## WORK REQUIRED
Can you repeat verbatim the lines of the listing below, starting with the line containing "Describe the element at coordinates (508, 34)" and ending with the line containing "Zeitraum: Jan 1999", both included, and leave the pictures out?

## Stored items
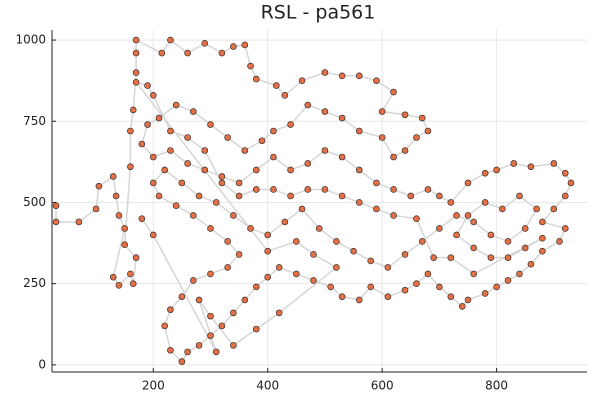  Describe the element at coordinates (268, 386) in the screenshot. I see `x-tick-label: 400` at that location.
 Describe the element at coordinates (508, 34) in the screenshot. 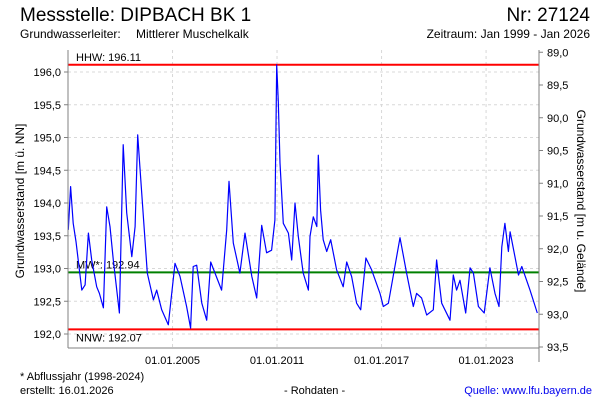

I see `period-label: Zeitraum: Jan 1999 - Jan 2026` at that location.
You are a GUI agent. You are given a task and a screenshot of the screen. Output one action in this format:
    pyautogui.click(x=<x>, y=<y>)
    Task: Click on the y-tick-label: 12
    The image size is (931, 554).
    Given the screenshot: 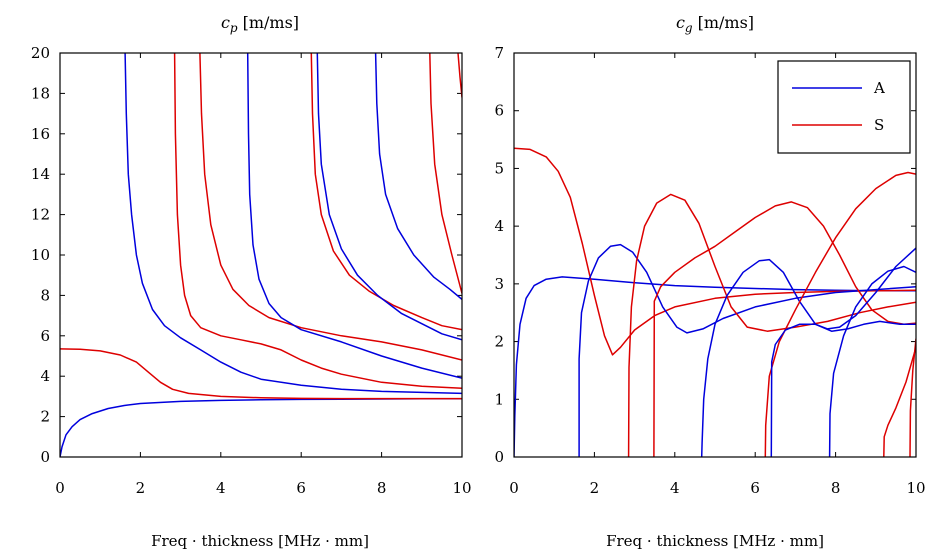 What is the action you would take?
    pyautogui.click(x=40, y=215)
    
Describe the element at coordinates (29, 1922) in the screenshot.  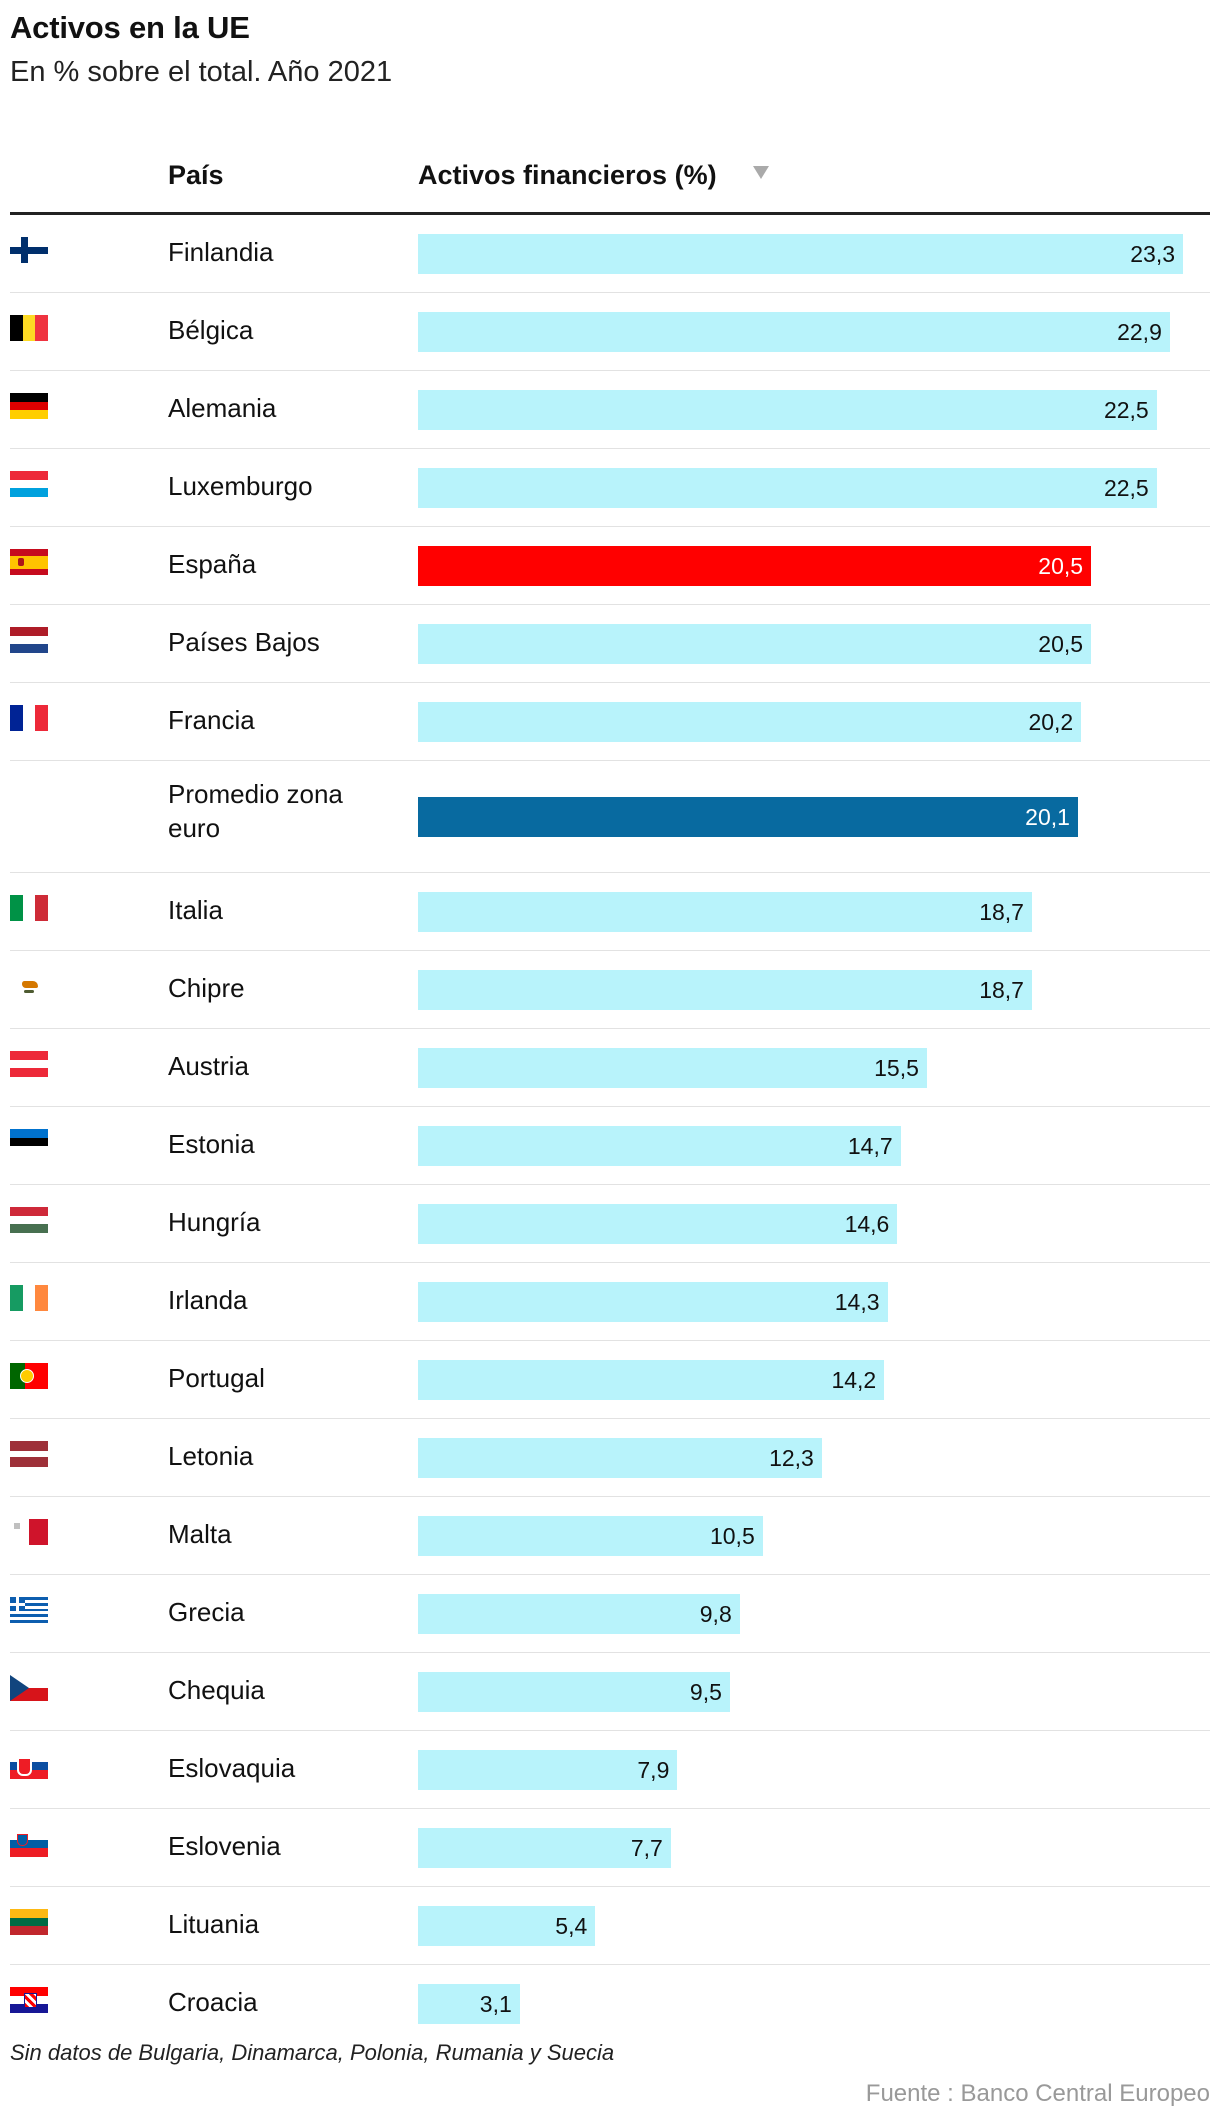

## RESPONSE TO THE TASK
 Describe the element at coordinates (508, 34) in the screenshot. 

I see `period-label: Zeitraum: Jan 1999 - Jan 2026` at that location.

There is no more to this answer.